■ Consignes
[1] Dans l'article sur l'affaire de Tarnac, quelles dates ouvrent les paragraphes de la chronologie ?
[2] Poursuivez l'article sur l'affaire de Tarnac après sa dernière phrase.

■ Texte fourni
---
Menu
Libération
A chaud

Affaire de Tarnac : la justice écarte définitivement la qualification terroriste

Depuis 2008, Julien Coupat est soupçonné d'être l’un des auteurs d’un sabotage contre des lignes SNCF. Retour sur neuf ans de feuilleton judiciaire.
par LIBERATION
publié le 10 janvier 2017 à 14h21
(mis à jour le 10 janvier 2017 à 14h35)

A partir de dégradations de lignes SNCF et d'une enquête sur un groupe anarchiste installé en Corrèze, l'affaire de Tarnac révèle depuis près de neuf ans les errements de la justice et de la police. Baudruche qui «se dégonfle chaque jour un peu plus» pour Libération, fruit d'une «enquête erratique, confuse et lacunaire» selon le Monde, elle est devenue pour son principal protagoniste, Julien Coupat, «l'un des plus grands fiascos de l'antiterrorisme». Ce mardi, la Cour de cassation a définitivement écarté la qualification terroriste pour les poursuites contre Julien Coupat et les autres membres du groupe de Tarnac.

Avril 2008. Une enquête préliminaire est déclenchée sur «les activités clandestines» d'une petite communauté de jeunes gens installés sur le plateau de Millevaches, à Tarnac, en Corrèze : certains d'entre eux gèrent l'épicerie du village, d'autres travaillent à la ferme. Ils sont soupçonnés de faire partie d'un «groupe anarcho-autonome constitué autour de Julien Coupat» selon la note d'un rapport de police.

7 au 8 novembre 2008. Les caténaires d'une ligne de TGV sont sabotées à Dhuisy (Seine-et-Marne), provoquant les retards d'environ 150 trains.

11 novembre 2008. Vingt personnes sont arrêtées à Tarnac, Rouen et Paris.
---
■ Données
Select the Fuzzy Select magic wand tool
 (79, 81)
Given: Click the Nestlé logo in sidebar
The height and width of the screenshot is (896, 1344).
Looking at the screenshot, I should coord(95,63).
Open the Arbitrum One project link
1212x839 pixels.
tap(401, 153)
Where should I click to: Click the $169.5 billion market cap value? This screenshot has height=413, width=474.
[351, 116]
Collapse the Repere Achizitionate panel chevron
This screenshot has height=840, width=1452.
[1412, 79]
---
■ Réponses attendues
[1] Avril 2008 ; 7 au 8 novembre 2008 ; 11 novembre 2008

[2]
15 novembre 2008. Le juge Thierry Fragnoli met en examen neuf personnes pour «destructions ou dégradations, et association de malfaiteurs en vue de préparer des actes de terrorisme», dont Julien Coupat, diplômé d'école de commerce, et sa compagne Yildune Lévy, étudiante en archéologie. Pour les enquêteurs, le jeune homme, «leader anarcho-autonome», est l'auteur de L'insurrection qui vient, un ouvrage qui fait l'apologie de modes de sabotage propres à «finaliser la chute de l'Etat» et signé du «collectif invisible». Tous deux sont incarcérés.

16 janvier 2009. Remise en liberté sous contrôle judiciaire de Yildune Lévy.

Mai 2009. Remise en liberté sous contrôle judiciaire de Julien Coupat.

Décembre 2009. Tous les contrôles judiciaires sont allégés.

24 mars 2010. Découverte dans la Marne de tubes en PVC ayant pu servir de perches aux saboteurs supposés.

Février 2011. Plainte des avocats du groupe de Tarnac contre des officiers de la sous-direction antiterroriste pour «faux en écritures publiques» pour avoir nié la pose d'une balise sous la voiture de Julien Coupat.

Mars 2011. On découvre que l'épicerie du village avait été placée sur écoute huit mois avant la mise en cause des militants dans les sabotages des lignes TGV, et avant même l'ouverture de l'enquête préliminaire en 2008. Me William Bourdon dépose plainte pour «interception de correspondances» et «atteinte à l'intimité de la vie privée».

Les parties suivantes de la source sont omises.